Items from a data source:
------------------------

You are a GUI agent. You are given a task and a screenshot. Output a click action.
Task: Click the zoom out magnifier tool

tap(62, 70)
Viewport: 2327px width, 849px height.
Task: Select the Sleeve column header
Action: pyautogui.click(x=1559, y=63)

------------------------

• [The task] Give all the records above again, wording unchanged.

• [Task response]
You are a GUI agent. You are given a task and a screenshot. Output a click action.
Task: Click the zoom out magnifier tool

tap(62, 70)
Viewport: 2327px width, 849px height.
Task: Select the Sleeve column header
Action: pyautogui.click(x=1559, y=63)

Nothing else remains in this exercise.